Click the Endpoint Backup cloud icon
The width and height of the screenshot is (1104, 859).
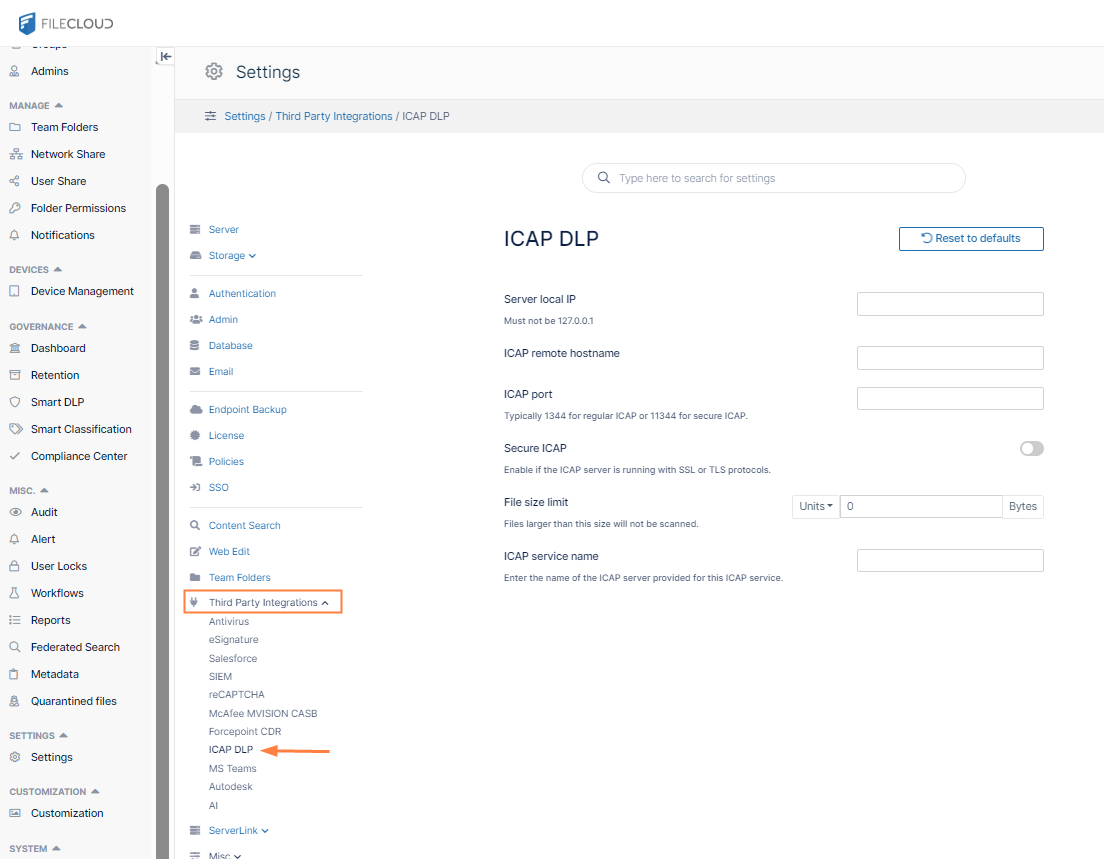click(x=195, y=410)
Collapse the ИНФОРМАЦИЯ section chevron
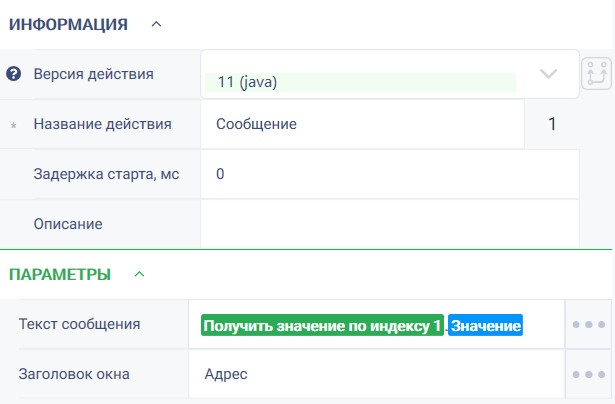 [x=156, y=24]
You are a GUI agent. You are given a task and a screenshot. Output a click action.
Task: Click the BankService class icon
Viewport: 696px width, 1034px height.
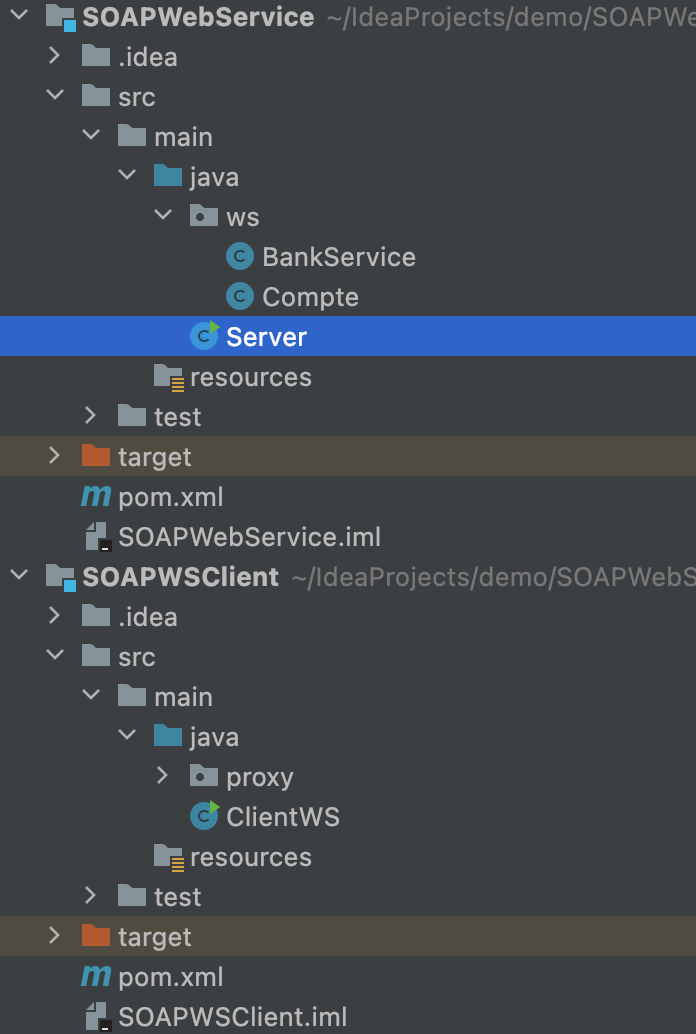pos(240,256)
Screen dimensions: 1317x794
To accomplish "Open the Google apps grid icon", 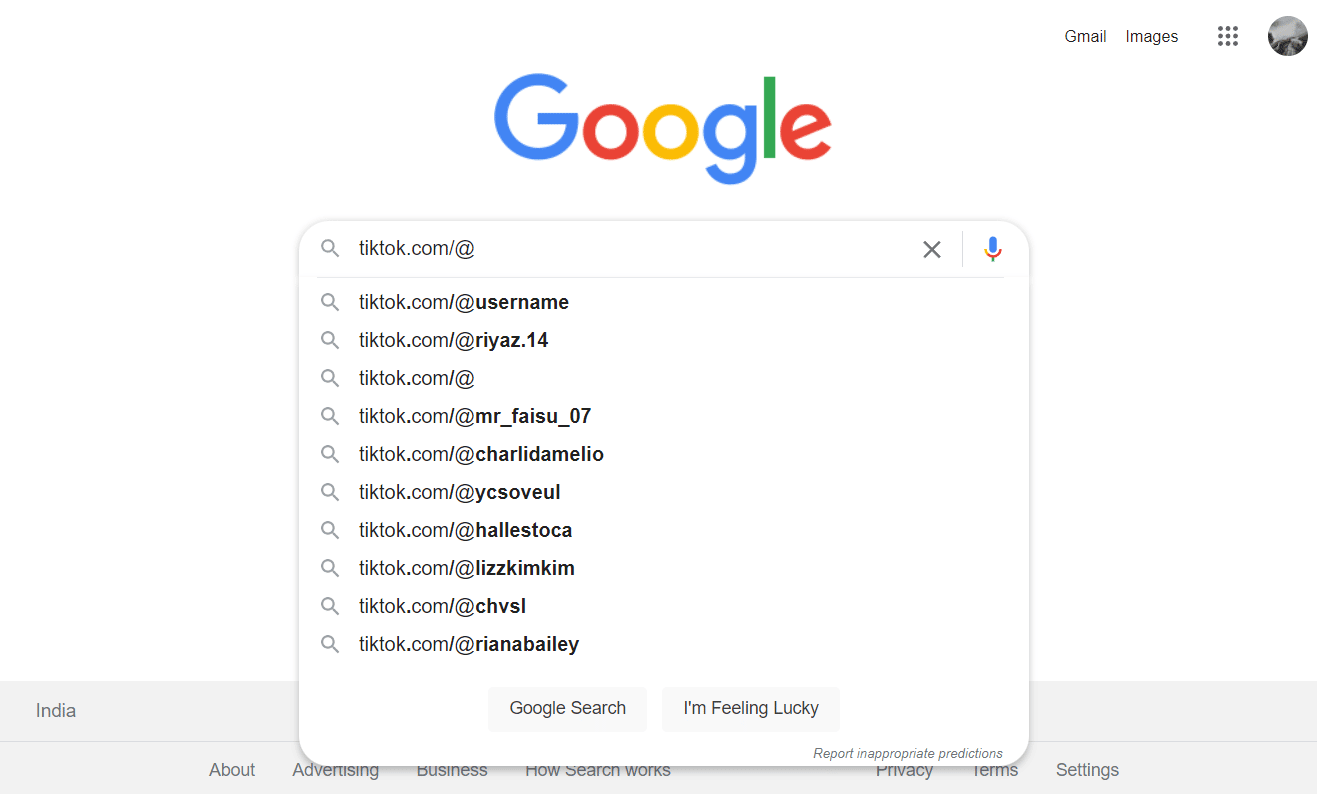I will [1228, 36].
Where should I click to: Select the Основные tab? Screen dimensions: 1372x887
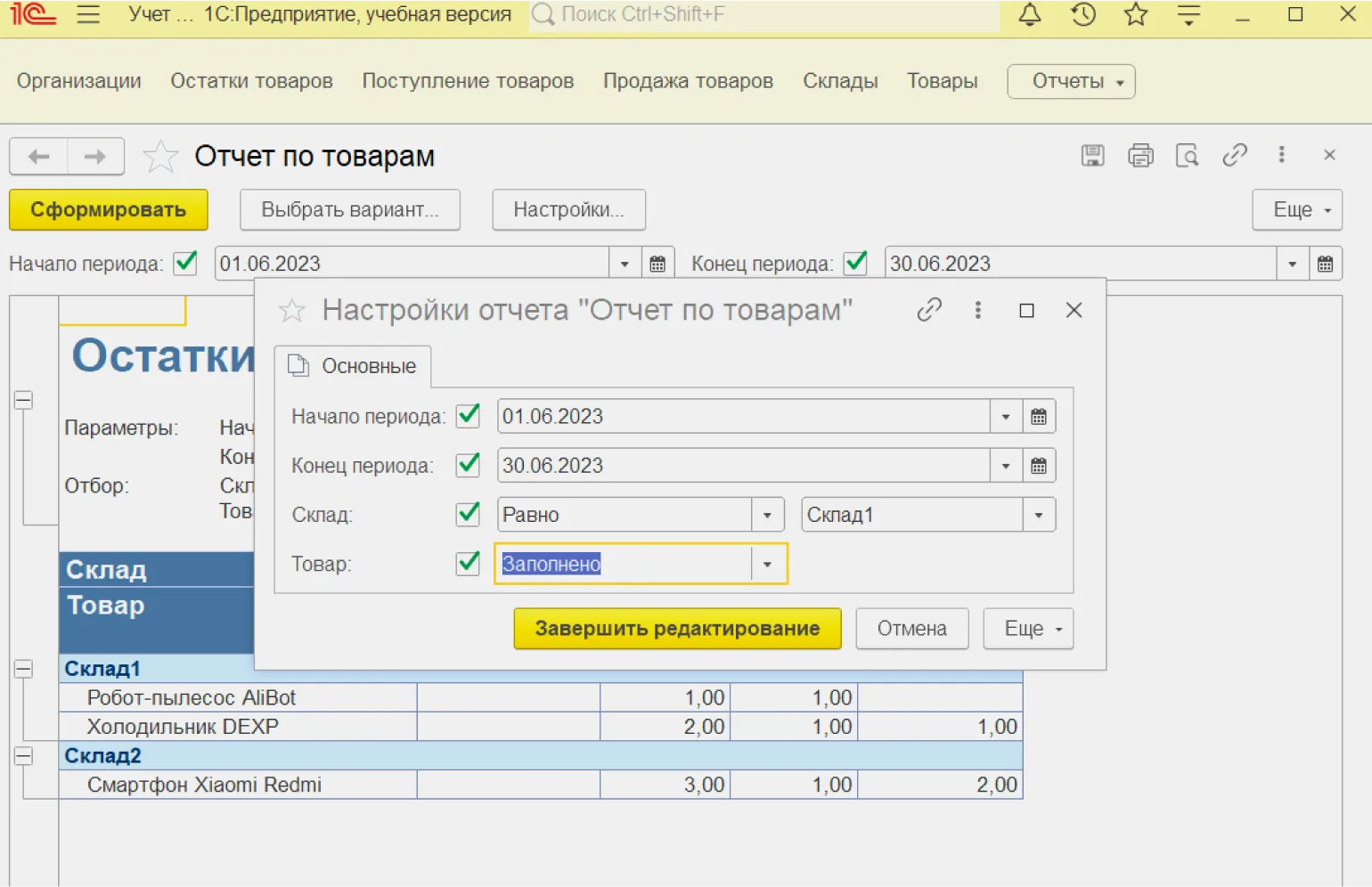coord(353,366)
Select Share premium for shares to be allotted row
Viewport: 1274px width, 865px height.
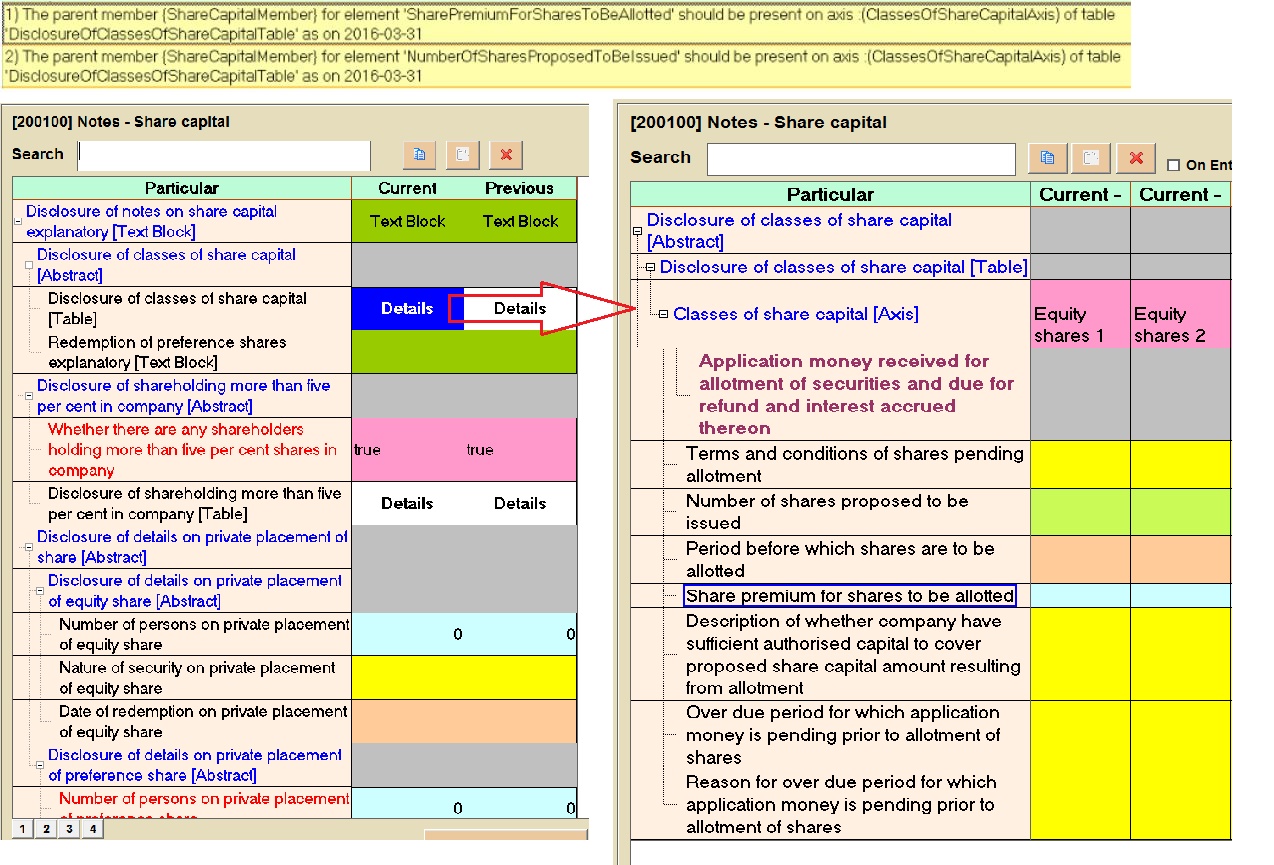click(849, 596)
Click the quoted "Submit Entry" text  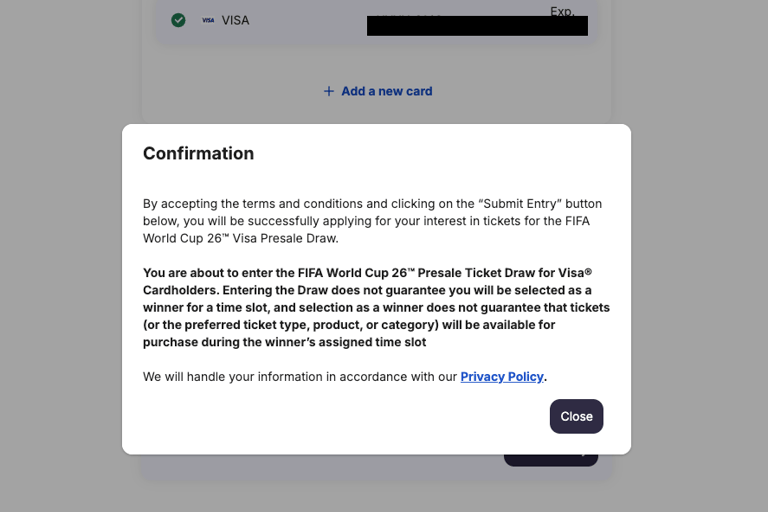coord(520,204)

[Work order]:
The reply should hold only the lines from the first line of the records above through the line containing "You are a GUI", copied exactly and without pictures.

[Problem solution]:
Click the Endpoint Backup cloud icon
The width and height of the screenshot is (1104, 859).
click(x=195, y=410)
Collapse the ИНФОРМАЦИЯ section chevron
 [x=156, y=24]
You are a GUI agent. You are given a task and a screenshot. Output a click action.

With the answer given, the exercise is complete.